------ Material supplied ------
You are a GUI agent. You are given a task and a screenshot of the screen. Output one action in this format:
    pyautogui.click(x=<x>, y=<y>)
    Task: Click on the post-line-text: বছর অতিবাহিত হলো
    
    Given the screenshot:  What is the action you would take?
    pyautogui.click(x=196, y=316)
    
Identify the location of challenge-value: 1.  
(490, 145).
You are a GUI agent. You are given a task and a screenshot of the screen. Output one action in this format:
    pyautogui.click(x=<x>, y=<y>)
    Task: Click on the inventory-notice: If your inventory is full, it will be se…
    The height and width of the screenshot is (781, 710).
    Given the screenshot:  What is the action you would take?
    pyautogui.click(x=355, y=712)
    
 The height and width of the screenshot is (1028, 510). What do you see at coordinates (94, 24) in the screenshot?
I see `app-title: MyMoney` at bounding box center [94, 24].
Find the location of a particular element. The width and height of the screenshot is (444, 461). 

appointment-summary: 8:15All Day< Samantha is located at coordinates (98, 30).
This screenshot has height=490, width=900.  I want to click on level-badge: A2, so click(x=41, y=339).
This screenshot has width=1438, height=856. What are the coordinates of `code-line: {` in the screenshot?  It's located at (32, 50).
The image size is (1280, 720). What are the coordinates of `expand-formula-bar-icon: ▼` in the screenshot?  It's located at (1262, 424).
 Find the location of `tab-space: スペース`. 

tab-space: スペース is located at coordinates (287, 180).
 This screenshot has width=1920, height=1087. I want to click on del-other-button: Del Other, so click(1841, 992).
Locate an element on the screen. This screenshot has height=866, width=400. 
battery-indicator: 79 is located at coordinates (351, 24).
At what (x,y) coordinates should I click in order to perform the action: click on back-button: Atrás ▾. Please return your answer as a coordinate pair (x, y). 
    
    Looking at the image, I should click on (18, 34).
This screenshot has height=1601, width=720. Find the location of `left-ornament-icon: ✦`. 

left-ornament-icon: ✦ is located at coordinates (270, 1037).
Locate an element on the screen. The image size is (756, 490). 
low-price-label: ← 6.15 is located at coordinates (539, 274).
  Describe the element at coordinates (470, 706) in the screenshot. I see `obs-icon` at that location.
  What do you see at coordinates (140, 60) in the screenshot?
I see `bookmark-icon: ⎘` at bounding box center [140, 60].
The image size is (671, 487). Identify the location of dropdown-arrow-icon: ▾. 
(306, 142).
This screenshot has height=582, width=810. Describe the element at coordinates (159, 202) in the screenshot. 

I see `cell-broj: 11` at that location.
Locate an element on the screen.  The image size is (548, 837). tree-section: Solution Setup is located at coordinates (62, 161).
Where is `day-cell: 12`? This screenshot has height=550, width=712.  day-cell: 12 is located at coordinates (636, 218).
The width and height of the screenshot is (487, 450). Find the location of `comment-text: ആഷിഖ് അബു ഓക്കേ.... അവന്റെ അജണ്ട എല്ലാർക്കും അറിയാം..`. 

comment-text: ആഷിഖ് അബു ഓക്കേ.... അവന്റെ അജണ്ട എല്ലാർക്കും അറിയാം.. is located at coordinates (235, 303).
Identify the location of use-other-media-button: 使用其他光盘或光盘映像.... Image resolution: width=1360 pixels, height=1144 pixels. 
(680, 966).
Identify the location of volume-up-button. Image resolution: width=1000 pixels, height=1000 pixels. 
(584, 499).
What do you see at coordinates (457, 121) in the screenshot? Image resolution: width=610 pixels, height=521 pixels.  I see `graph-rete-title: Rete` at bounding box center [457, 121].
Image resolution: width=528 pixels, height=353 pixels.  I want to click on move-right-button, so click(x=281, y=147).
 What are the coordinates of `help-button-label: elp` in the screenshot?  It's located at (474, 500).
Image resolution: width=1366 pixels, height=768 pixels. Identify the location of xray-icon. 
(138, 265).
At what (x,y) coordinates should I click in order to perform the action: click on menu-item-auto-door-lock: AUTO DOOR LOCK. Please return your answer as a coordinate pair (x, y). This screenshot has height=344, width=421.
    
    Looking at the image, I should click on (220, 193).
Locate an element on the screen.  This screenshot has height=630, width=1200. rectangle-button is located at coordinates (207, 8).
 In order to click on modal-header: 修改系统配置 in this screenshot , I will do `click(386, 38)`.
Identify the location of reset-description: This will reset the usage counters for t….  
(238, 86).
------
**Goal of the exercise:**
Write out the material word for word, from the line containing "Image resolution: width=1366" through the last line, including both.

**Reply to the exercise:**
Image resolution: width=1366 pixels, height=768 pixels. Identify the location of xray-icon. 
(138, 265).
At what (x,y) coordinates should I click in order to perform the action: click on menu-item-auto-door-lock: AUTO DOOR LOCK. Please return your answer as a coordinate pair (x, y). This screenshot has height=344, width=421.
    
    Looking at the image, I should click on (220, 193).
Locate an element on the screen.  This screenshot has height=630, width=1200. rectangle-button is located at coordinates (207, 8).
 In order to click on modal-header: 修改系统配置 in this screenshot , I will do `click(386, 38)`.
Identify the location of reset-description: This will reset the usage counters for t….  
(238, 86).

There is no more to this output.